From the top of the entries below through the line containing "You are a computer-use agent. The image", return every line exactly as written, please, and stop there.
[[ Supplied records, beginning ]]
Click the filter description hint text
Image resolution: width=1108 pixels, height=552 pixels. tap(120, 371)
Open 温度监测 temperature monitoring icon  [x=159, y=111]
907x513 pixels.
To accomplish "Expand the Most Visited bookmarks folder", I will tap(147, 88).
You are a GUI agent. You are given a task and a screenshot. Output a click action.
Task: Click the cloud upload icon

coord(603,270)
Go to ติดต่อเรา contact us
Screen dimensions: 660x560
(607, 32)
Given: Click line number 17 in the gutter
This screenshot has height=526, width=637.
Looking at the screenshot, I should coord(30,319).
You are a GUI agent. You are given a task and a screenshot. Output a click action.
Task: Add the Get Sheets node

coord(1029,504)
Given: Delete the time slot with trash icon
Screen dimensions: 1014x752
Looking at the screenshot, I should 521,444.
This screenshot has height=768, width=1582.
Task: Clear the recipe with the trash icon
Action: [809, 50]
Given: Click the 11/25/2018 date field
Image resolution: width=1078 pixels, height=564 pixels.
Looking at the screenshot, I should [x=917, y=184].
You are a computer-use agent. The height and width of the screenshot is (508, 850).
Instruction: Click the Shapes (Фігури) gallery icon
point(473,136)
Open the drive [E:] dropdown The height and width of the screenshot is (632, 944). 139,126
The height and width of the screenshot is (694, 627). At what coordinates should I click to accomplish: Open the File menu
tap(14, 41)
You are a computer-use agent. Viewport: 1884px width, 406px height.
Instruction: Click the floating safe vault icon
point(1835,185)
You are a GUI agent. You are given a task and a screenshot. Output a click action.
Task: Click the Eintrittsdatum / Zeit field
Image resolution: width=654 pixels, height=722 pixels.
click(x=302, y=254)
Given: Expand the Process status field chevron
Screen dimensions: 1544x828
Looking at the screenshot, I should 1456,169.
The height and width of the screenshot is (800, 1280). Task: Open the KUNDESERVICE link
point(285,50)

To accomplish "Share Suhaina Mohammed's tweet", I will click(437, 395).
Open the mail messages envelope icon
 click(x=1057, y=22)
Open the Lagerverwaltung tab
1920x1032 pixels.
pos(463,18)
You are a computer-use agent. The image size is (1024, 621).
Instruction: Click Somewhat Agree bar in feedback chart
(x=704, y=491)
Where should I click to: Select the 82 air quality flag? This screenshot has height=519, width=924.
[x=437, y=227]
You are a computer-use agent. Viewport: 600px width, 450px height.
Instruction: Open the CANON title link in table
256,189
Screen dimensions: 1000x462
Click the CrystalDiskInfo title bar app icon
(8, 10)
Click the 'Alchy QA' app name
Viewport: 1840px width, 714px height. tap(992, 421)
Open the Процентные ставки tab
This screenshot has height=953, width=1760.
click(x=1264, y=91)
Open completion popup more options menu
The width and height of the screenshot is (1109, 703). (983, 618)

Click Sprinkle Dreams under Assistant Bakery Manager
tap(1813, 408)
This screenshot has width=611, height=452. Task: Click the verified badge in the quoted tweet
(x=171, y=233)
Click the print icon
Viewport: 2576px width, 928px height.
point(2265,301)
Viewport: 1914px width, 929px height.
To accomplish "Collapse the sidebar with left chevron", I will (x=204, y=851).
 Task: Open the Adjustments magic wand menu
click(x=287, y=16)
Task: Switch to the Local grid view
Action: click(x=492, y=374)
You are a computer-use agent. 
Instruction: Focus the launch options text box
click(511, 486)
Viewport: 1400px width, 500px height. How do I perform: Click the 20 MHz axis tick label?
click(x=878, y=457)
[[ Supplied records, end ]]
## Solution to this exercise:
Click the filter description hint text
Image resolution: width=1108 pixels, height=552 pixels. tap(120, 371)
Open 温度监测 temperature monitoring icon  [x=159, y=111]
907x513 pixels.
To accomplish "Expand the Most Visited bookmarks folder", I will tap(147, 88).
You are a GUI agent. You are given a task and a screenshot. Output a click action.
Task: Click the cloud upload icon

coord(603,270)
Go to ติดต่อเรา contact us
Screen dimensions: 660x560
(607, 32)
Given: Click line number 17 in the gutter
This screenshot has height=526, width=637.
Looking at the screenshot, I should coord(30,319).
You are a GUI agent. You are given a task and a screenshot. Output a click action.
Task: Add the Get Sheets node

coord(1029,504)
Given: Delete the time slot with trash icon
Screen dimensions: 1014x752
Looking at the screenshot, I should 521,444.
This screenshot has height=768, width=1582.
Task: Clear the recipe with the trash icon
Action: [809, 50]
Given: Click the 11/25/2018 date field
Image resolution: width=1078 pixels, height=564 pixels.
Looking at the screenshot, I should [x=917, y=184].
You are a computer-use agent. The height and width of the screenshot is (508, 850).
Instruction: Click the Shapes (Фігури) gallery icon
point(473,136)
Open the drive [E:] dropdown The height and width of the screenshot is (632, 944). 139,126
The height and width of the screenshot is (694, 627). At what coordinates should I click to accomplish: Open the File menu
tap(14, 41)
You are a computer-use agent. Viewport: 1884px width, 406px height.
Instruction: Click the floating safe vault icon
point(1835,185)
You are a GUI agent. You are given a task and a screenshot. Output a click action.
Task: Click the Eintrittsdatum / Zeit field
Image resolution: width=654 pixels, height=722 pixels.
click(x=302, y=254)
Given: Expand the Process status field chevron
Screen dimensions: 1544x828
Looking at the screenshot, I should 1456,169.
The height and width of the screenshot is (800, 1280). Task: Open the KUNDESERVICE link
point(285,50)

To accomplish "Share Suhaina Mohammed's tweet", I will click(437, 395).
Open the mail messages envelope icon
 click(x=1057, y=22)
Open the Lagerverwaltung tab
1920x1032 pixels.
pos(463,18)
You are a computer-use agent. The image size is (1024, 621).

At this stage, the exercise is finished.